On one side, it seems like everyone is racing to automate, accelerate, and scale everything with AI. On the other, some of the world’s biggest brands are doing something that feels completely opposite or like a counter balance: they’re hiring full-time creators to be the human faces of their brands.

Their goal? To bring the authenticity, relatability, and voice of a personal brand into the corporate brand. Enter: the in-house creator.

What are in-house creators?

Brands are investing in people. More specifically, creators.

Not solely as freelancers or brand partners. But as employees who create content, tell stories, and represent the brand through their own personality, taste, and storytelling.

The move toward in-house creators is an acknowledgment of two key truths:

  1. Audiences want faces, not logos. Even the best AI tools can’t replace the connection people feel with other humans.
  2. The best content is emotional. It feels like someone you trust is talking to you.
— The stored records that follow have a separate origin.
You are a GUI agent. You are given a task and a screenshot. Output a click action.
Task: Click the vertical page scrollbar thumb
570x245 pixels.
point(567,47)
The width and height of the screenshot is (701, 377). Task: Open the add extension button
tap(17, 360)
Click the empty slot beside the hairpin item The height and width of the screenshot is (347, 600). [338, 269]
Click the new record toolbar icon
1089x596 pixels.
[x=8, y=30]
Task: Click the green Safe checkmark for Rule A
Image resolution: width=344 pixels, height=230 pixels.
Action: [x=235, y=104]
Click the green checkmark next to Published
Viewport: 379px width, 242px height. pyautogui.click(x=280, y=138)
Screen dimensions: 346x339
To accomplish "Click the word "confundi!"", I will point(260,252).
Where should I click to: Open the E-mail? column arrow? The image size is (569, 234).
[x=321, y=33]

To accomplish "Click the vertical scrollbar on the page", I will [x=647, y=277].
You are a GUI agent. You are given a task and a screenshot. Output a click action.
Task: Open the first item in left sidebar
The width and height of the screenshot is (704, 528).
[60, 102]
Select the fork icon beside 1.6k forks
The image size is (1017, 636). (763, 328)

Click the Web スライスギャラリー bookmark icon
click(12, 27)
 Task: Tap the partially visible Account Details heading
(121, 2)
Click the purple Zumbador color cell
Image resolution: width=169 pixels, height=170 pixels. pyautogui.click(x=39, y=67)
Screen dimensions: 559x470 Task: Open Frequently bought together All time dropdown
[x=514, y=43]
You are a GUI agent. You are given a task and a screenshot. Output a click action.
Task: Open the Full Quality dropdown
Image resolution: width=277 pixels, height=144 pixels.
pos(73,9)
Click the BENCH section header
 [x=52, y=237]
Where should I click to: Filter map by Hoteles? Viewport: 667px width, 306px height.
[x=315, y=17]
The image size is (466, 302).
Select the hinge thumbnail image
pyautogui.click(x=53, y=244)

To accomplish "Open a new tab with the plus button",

Brands know that creators bring this energy.

It’s also a sign of the growing recognition that building trust and engagement now requires personality — something AI marketing workflows or pure brand communications can’t always deliver.

That’s where having creators working in-house comes in, giving brands long-term access to authentic storytellers to represent their company on social media.

In a recent high-profile example of this trend, Starbucks posted a job advertisement for a “Global Coffee Creator in Residence,” essentially an in-house brand storyteller who is paid to be relatable, informative, and interesting on social media on the company’s behalf.

The in-house creator job description

The Starbucks in-house creator role closely mirrors what brands typically hire influencers to do on a short-term contract, but with key differences that offer more consistency and stability for both the creator and the company.

Here are some highlights from the Starbucks job posting:

  • Create and publish authentic, story-driven video content that showcases Starbucks locations, products, and experiences around the world.
  • Travel to 10–15 global Starbucks stores, capturing local culture, regional menu items, and community stories from baristas and customers.
  • Collaborate with the global marketing team to ensure content aligns with brand voice, strategy, and social media goals.

In taking a look at that job description, it’s a combination of social media marketing and creator-style content creation brought in-house.

Examples of in-house creators

While Starbucks is a recent example of a brand exploring a new type of influencer engagement, this is a trend that’s been happening for some time.

Here are some other brands that invested in consistent ways to source influencer-style content:

  • Morning Brew comes to mind as a company running this playbook with success. Creators like Toby Howell serve as the talent and brand voice for some of Morning Brew’s key social channels and content series. Their humor, commentary, and tone are what make the media brand feel human and relatable.
  • The Ultra Beauty “Ulta Beauties” ambassador program incentivizes current employees to create social content promoting the brand and its partners. It’s presented as an opportunity for their employee base to earn additional compensation and to build their own personal brands via promotion through Ultra Beauty’s channels.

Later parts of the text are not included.